3.- “Videodemocracia” y referéndum. En los tiempos de la “democracia del balcón” la relación entre el líder y la masa de votantes era distante, formal y, sobre todo, eventual. La percepción del poder era distinta para los de abajo y para los de arriba. La televisión, agente político determinante en la democracia moderna, generó un nuevo sistema de relación: ahora el carisma se construye en la pantalla, y la presencia de los gobernantes y, en menor medida, de los opositores, es asunto cotidiano: todos ellos se “meten en la casa”, son virtuales y forzosos invitados y parecería que están en todas partes. Por lo mismo, su capacidad de comunicación se ha centuplicado. Los personajes ya no son lejanos, están allí, a la mano y cada día. En ese contexto, su imagen invade escenarios, inunda imaginarios y suplanta a todo lo demás. Se trata de una “democracia” de imágenes, donde, con escasas excepciones, el razonamiento y hasta la imaginación ya no hacen parte del análisis de los conceptos políticos que se manejan o proponen. El contenido del referéndum -usualmente conformado por arduos asuntos legales- en la práctica, se ignora y el voto se convierte en respuesta emotiva a las imágenes, con las que juega la propaganda, y en la que opera, como gran consejero, el sondeo, que permite modular e inducir la conducta y manejar las percepciones del potencial votante, conforme la estrategia de comunicación lo imponga.

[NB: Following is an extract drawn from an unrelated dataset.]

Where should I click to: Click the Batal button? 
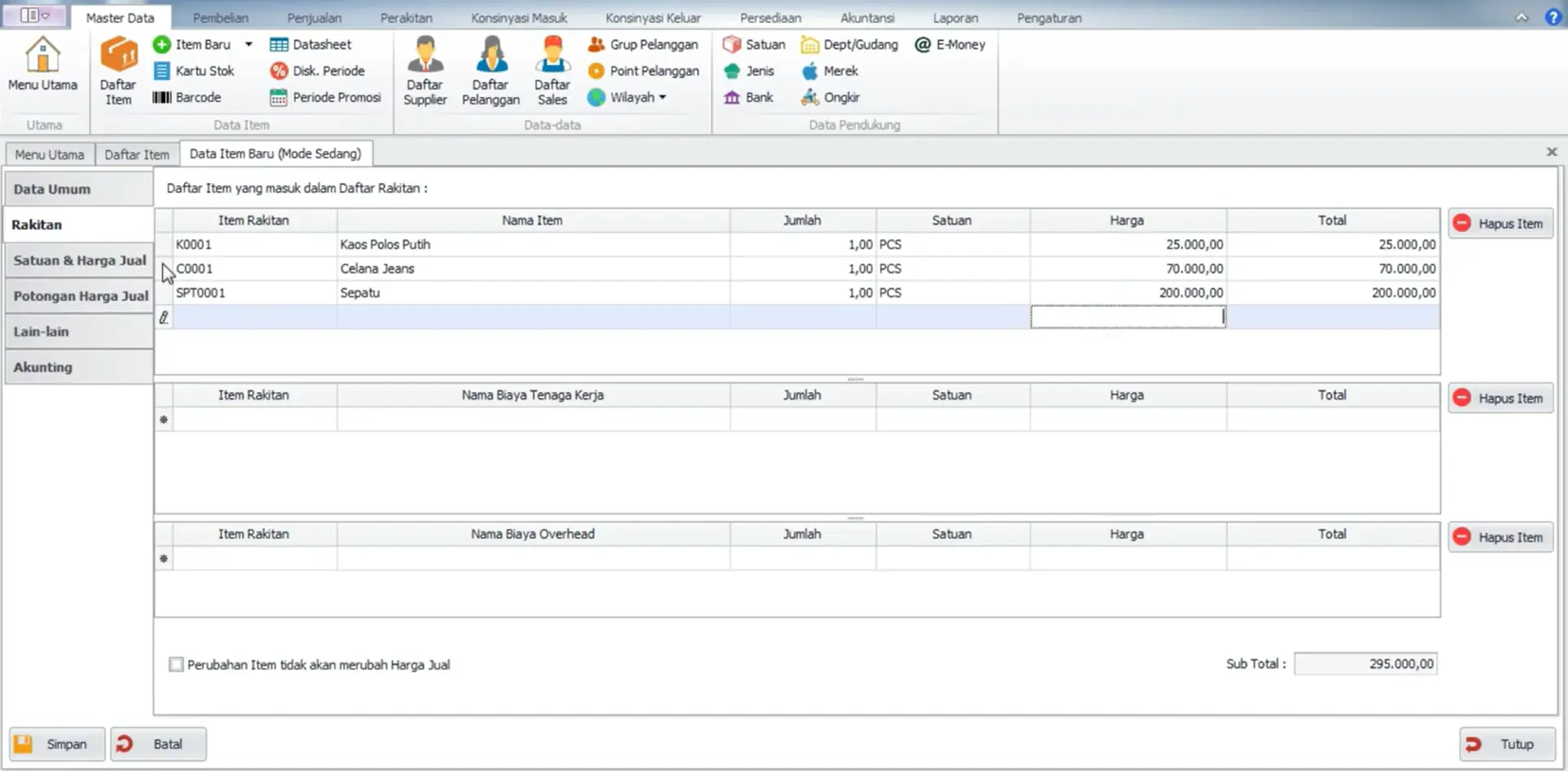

La imagen de los personajes, sus gestos y estilos, y la modulación de sus planes y acciones, en función de los mensajes que envían los sondeos, hacen imposible que los debates se centren en la sustancia del referéndum, y transforman a cualquier consulta en una decisión sobre lo que nunca se preguntó, o sobre lo que se preguntó pero con el condimento de la propaganda, cuya frecuencia y agresividad reemplazan al juicio individual de los ciudadanos más desinformados, que son la sustancial mayoría.

La incuestionable vigencia de la “videopolítica”, en términos de Sartori, explica, además, la necesidad imperiosa de contar con medios de comunicación, y de ejercer control sobre los que no son propios. Es que ahora la sociedad se modula desde la pantalla, y el poder tiene en ella a un aliado casi imbatible.

4.- El enemigo reciente. Sin embargo, a la “videodemocracia” le ha surgido un enemigo reciente, poderoso, difuso y recursivo: las redes sociales, que más allá de su papel en la comunicación, están gestando en todo el mundo un sistema de oposición y un método de reflexión que, sin duda, dará mucho que hablar y pensar en el futuro inmediato.